BRASILIA (Reuters) - Brazil’s Supreme Court ruled on Thursday that state-run firms do not need congressional approval to sell their subsidiaries, a major victory for the government of President Jair Bolsonaro and state-run oil firm Petrobras.
Also on Thursday, Supreme Court Justice Edson Fachin, who ruled in May to suspend the $8.6 billion sale of Petrobras’ TAG pipeline unit to France’s Engie SA, reversed his decision in light of the full court’s ruling, allowing Petroleo Brasileiro SA, as the firm is formally known, to go ahead with the divestment.
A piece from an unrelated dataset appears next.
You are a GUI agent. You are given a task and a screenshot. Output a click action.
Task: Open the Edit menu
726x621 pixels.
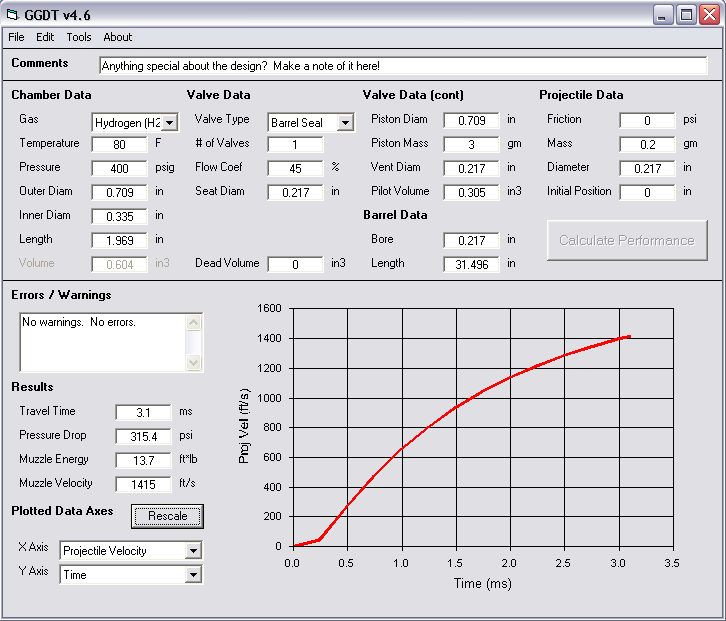[x=45, y=37]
The decisions will allow Petrobras to proceed with its plan to divest $27 billion of non-core assets by 2023, which it has repeatedly said is key to reducing its bloated debt load.
The ruling was also a positive for other state-run firms such as power company Centrais Eletricas Brasileiras SA, or Eletrobras, which is also eyeing divestments.
Plans to privatize state firms are central to Bolsonaro’s economic proposals as he aims to kick-start the country’s flagging economy. Paulo Guedes, the economy minister, has said the government could raise some 1 trillion reais ($258 billion) through privatizations.
Mines and Energy Minister Bento Albuquerque cheered the decision.
“It was very important for the investments we will have in the oil and gas sector and in the electricity sector,” he said in a statement. “In addition, it brings predictability and legal security to the market.”
In a surprise ruling last month, Fachin suspended the TAG sale after a lawsuit by a union, arguing that divestments of subsidiaries by state-run firms required congressional approval. That requirement could have effectively brought such sales to a crawl.
His decision was based on a separate 2018 decision by another justice.
The case raised questions about the clarity of Brazil’s judicial framework. Brazil’s slightly lower Supreme Judicial Court and the nation’s solicitor general had approved the sale before the May ruling. Brazil’s antitrust regulator had signed off on the deal as well.
By the time the deal was suspended, Engie had already raised $3 billion for the acquisition.